その日は働き始めて1週間目の週末、土曜日の夜8時ごろでした。今でも鮮明に覚えています。150名以上入るレストランが満席になり、オーダーが絶えずキッチンに流れ込んできました。キッチンは、まだ働き始めたばかりの僕とシェフと他の二人のスタッフの計4名です。この4人で150名以上の料理を作るなんて無茶です。みんなのキャパシティを明らかに超えており、キッチンは爆発寸前です。みんなが100%に動いても明らかに間に合わないのです。僕はオーダーの紙が溢れて山のようになっているのをみて、一瞬にして自分が何をしていたか、そして何をするべきなのかを失ってしまいました。完全にブラックアウトです。

そしたら、シェフの荒げた声が聞こえて来るのです。


リョウ、何をしている!!!!テーブル60番だぞ、早くするんだ! ビーツのサラダはどこだ! 盛り付けは終わったか! 鴨のコンフィの付け合わせの、カブのピューレはどこだ! 急ぐんだ!!

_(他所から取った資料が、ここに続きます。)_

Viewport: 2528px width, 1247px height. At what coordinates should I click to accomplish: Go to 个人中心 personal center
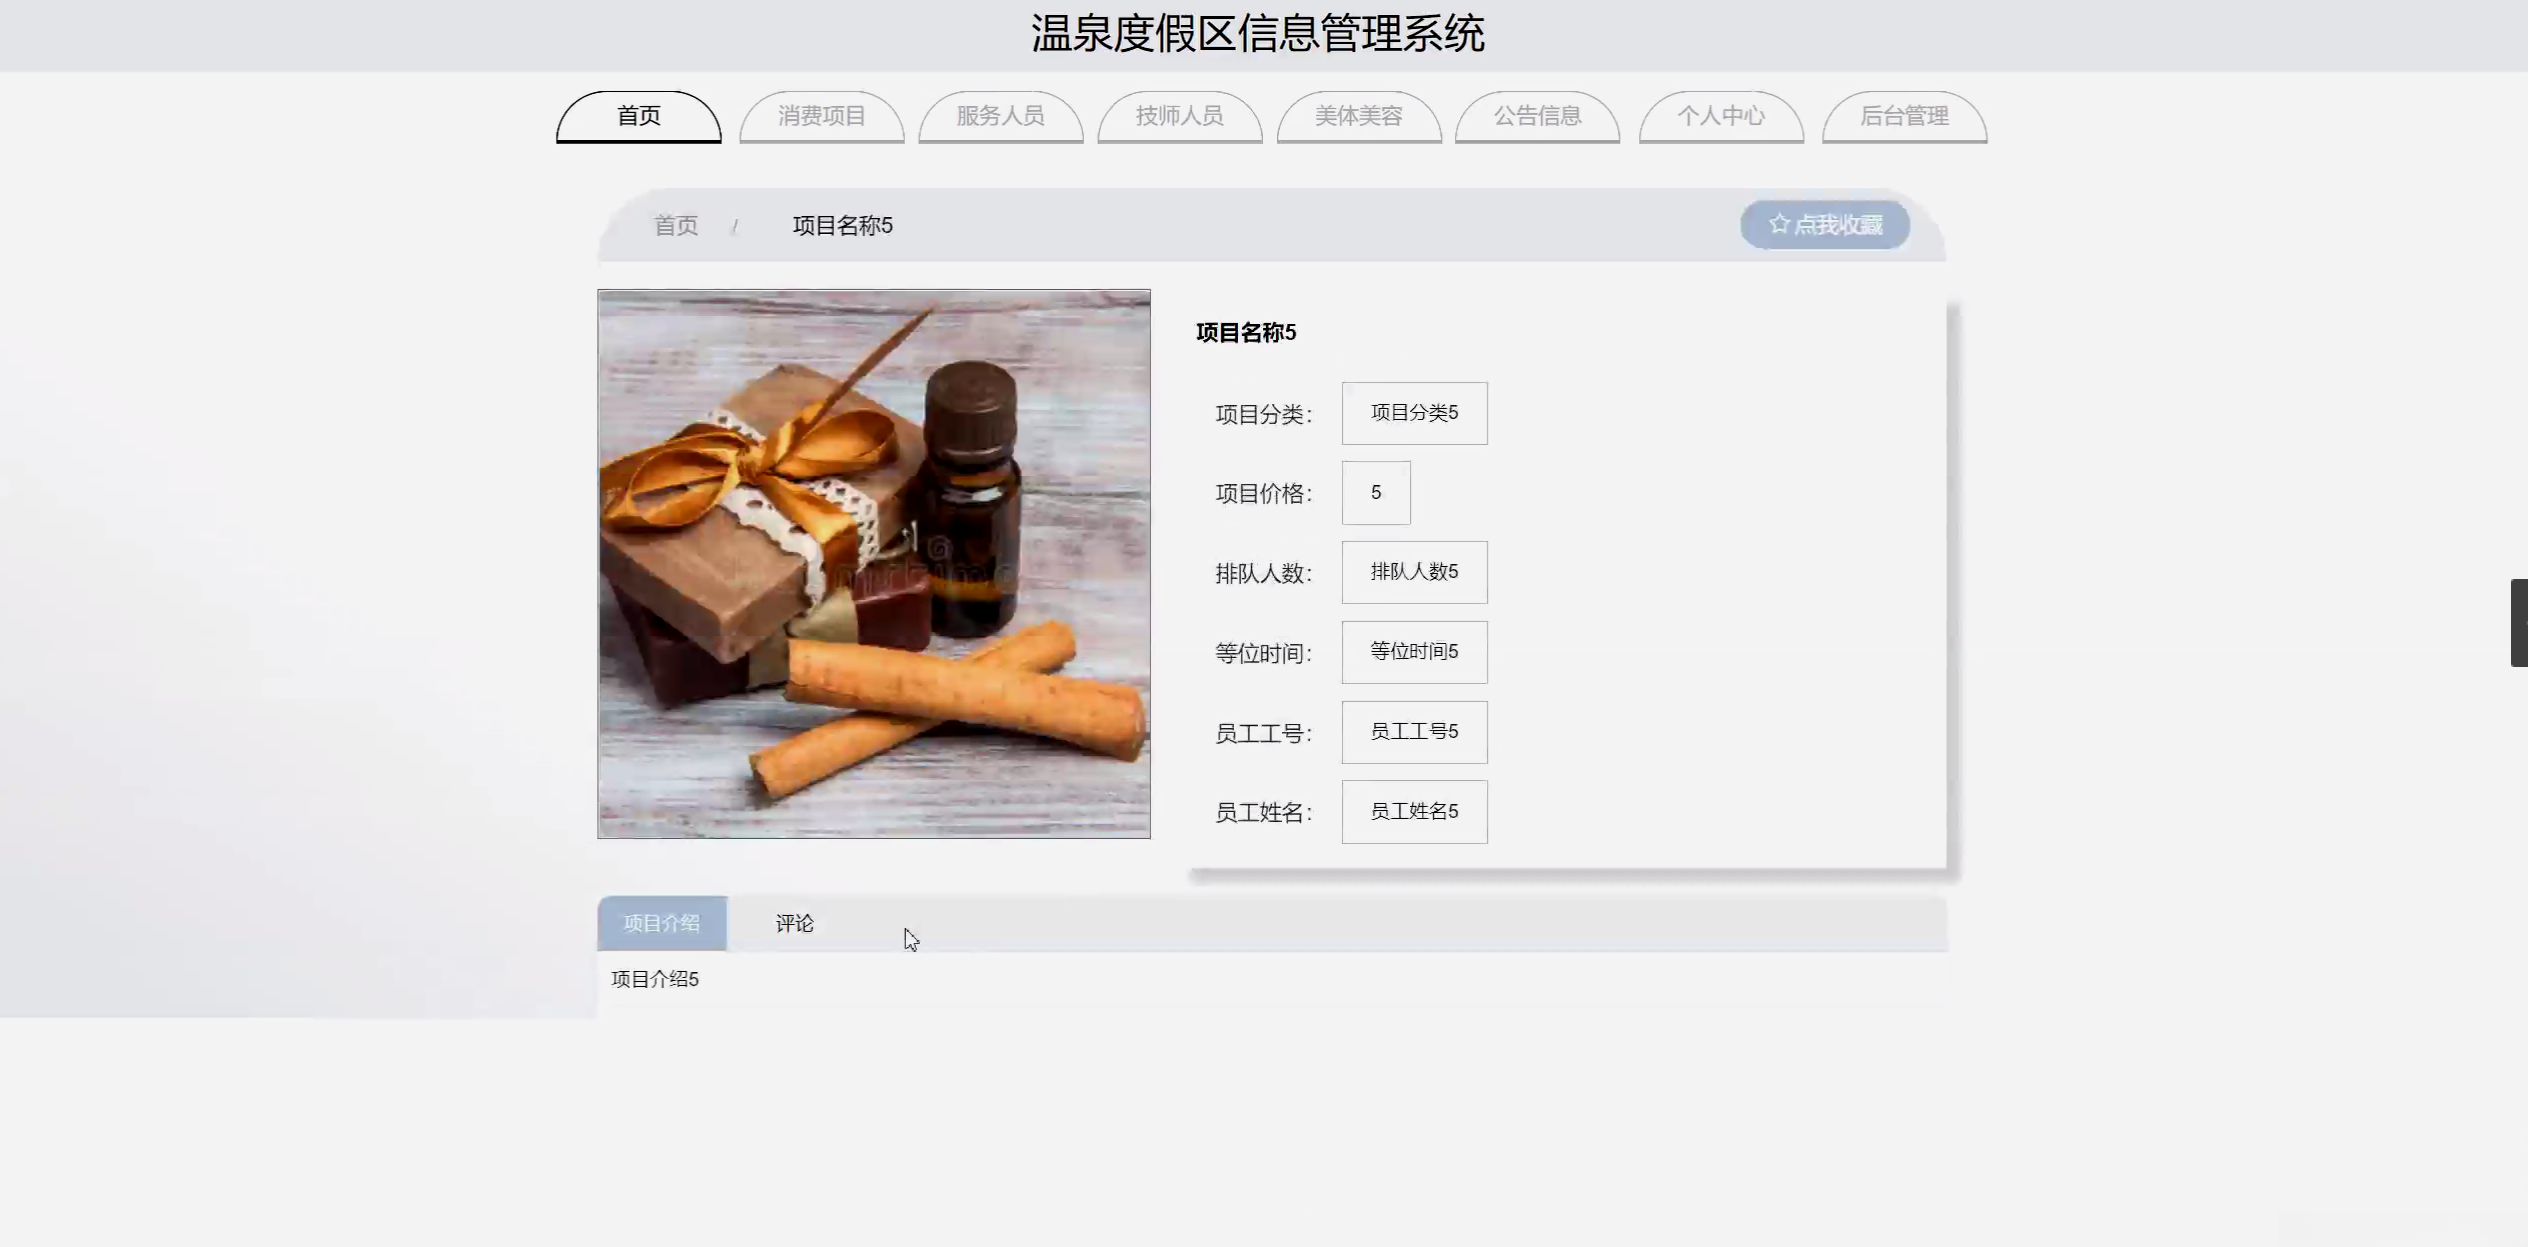click(1720, 116)
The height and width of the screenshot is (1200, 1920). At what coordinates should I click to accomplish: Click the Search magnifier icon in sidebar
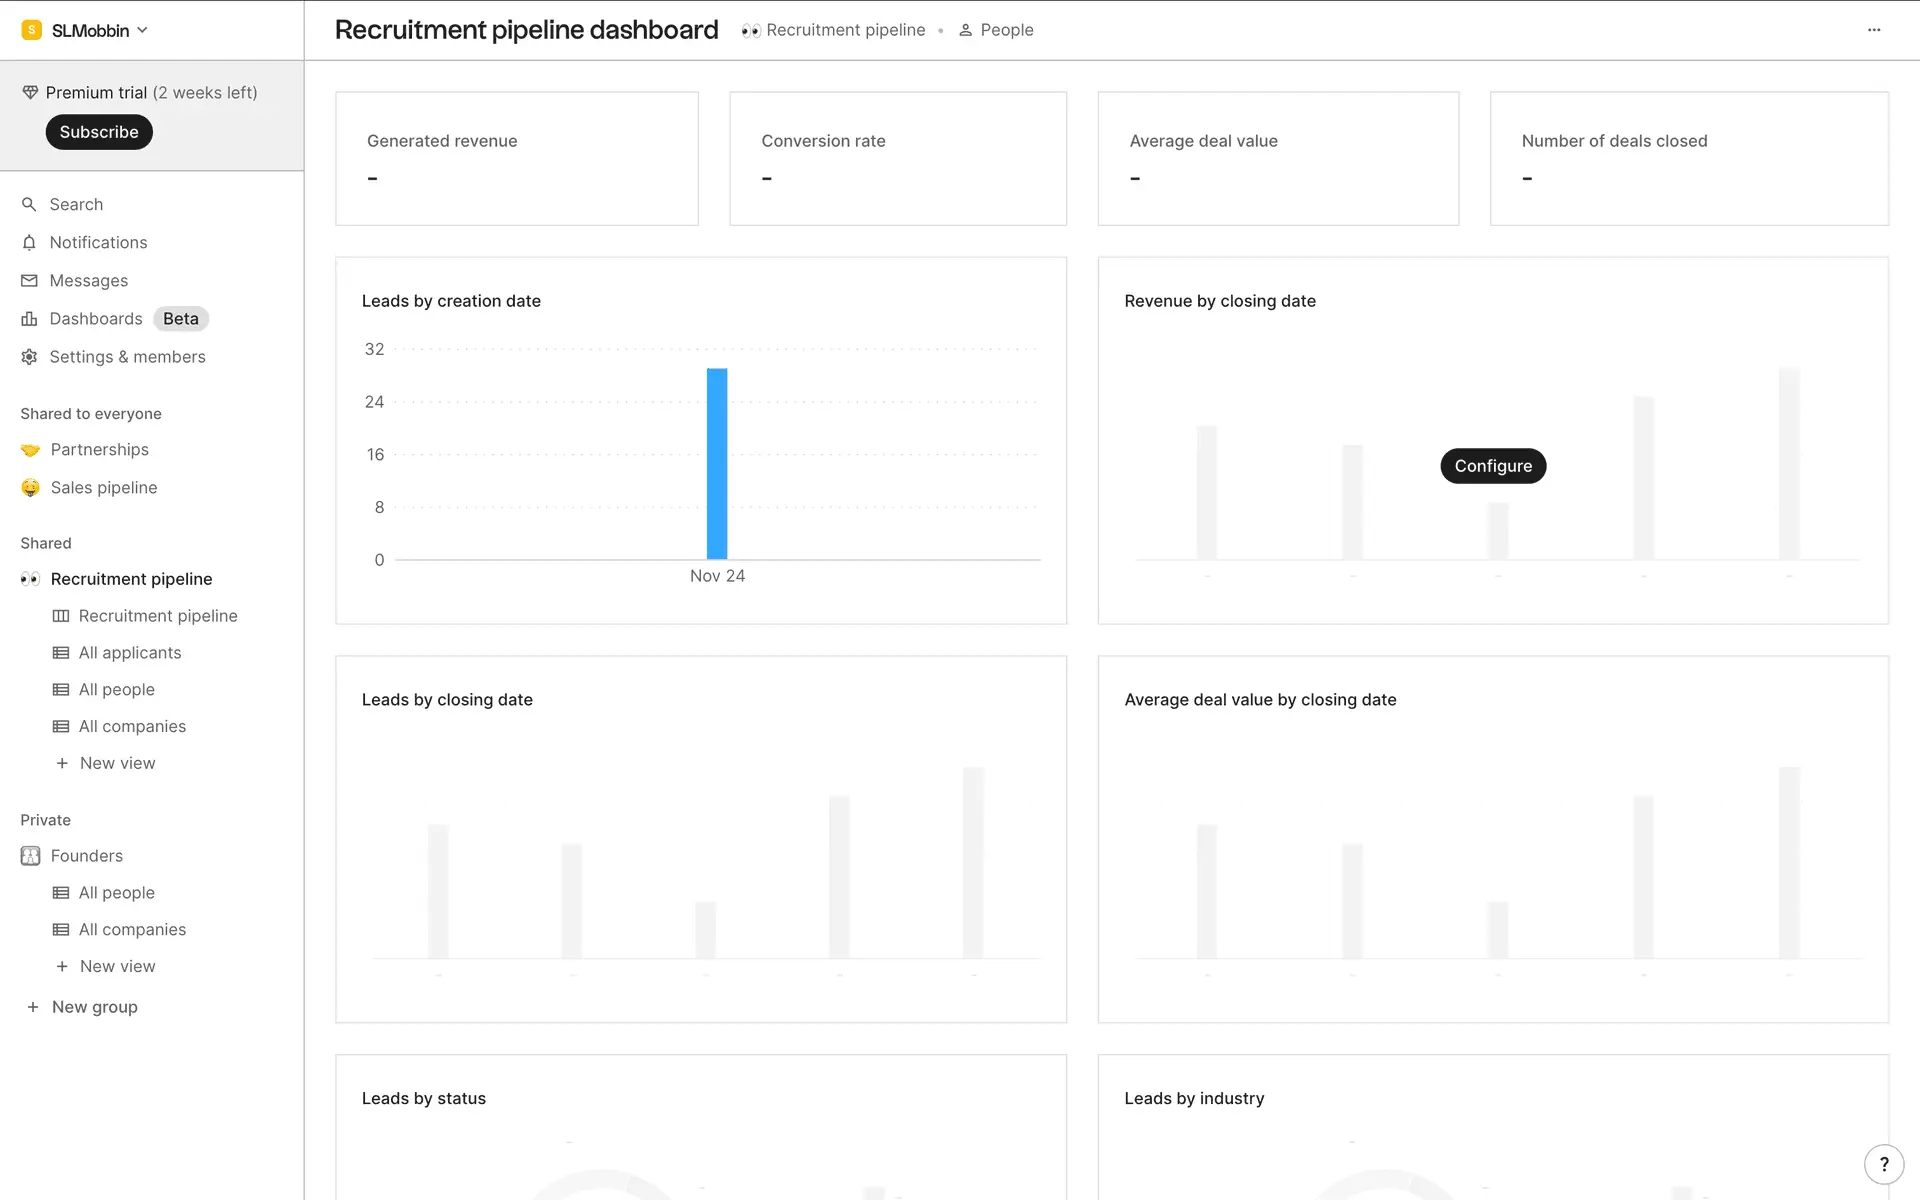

シェフの声で我に返った僕は、急いでサラダを盛り付け、カブのピューレの準備に取り掛かります。そこで気づくのです、カブのピューレの小鍋を火にかけておいたのを。

やばい、焦げてしまう!

と咄嗟に鍋をとり、盛り付けのお皿の方へ持って行きました。

僕はその時パニックでカブのピューレ以外何も見えていませんでした。そこにはシェフがいて、鴨をちょうどお皿に盛り付けようとしているところでした。

ジュ、ジュウ、、、、、

一瞬このような音が聞こえました。何かが鍋にあたり焼ける音。とっても嫌な音。何だろう、この嫌な感触は。

そう、シェフの右腕のひじあたりに、僕のカブのピューレの小鍋があたったのです。小鍋は物凄く熱かったので、シェフにやけどをさせてしまいました。

シェフは反射的に、鴨を落としてしまい、そして持っていたフライパンを地面に思い切り投げつけました。


うおおおおお、何してるんだ、リョウ!!!!

すでにサービスはパンク状態なのに、やけどまでさせてしまってシェフは怒り狂っていました。幸い、やけどは思ったよりも軽くて大ごとにはならなかったけど、僕は申し訳ない気持ちと情けない気持ちでとても落ち込んでしまいました。

何とか、その日のサービスを乗り切り、サービス後に僕はシェフのとこに行ってもう一度謝りに行きました。

「ごめんなさい、完全に自分を見失ってしまいました」

完全に怒られると思っていたんですが

「もう終わったことだから大丈夫だ、次からはきおつけてな。よし、いっぱいビール飲んで帰るぞ」

と言ってくれました。シェフは仕事のオンオフがはっきりしていて、サービス以外の時間はとても優しいかったのです。

僕はこの経験から、どんなに忙しくても焦らないこと、常に周りを見渡せるようにすること、を学びました。その後約一年ほどそこで働きましたが、そこでの経験は僕にとって大きなものになりました。

現在、フランスのレストランで働けているのもその時の経験があったからだと思います。

今では、カブのピューレと鴨のコンフィは僕の得意料理です。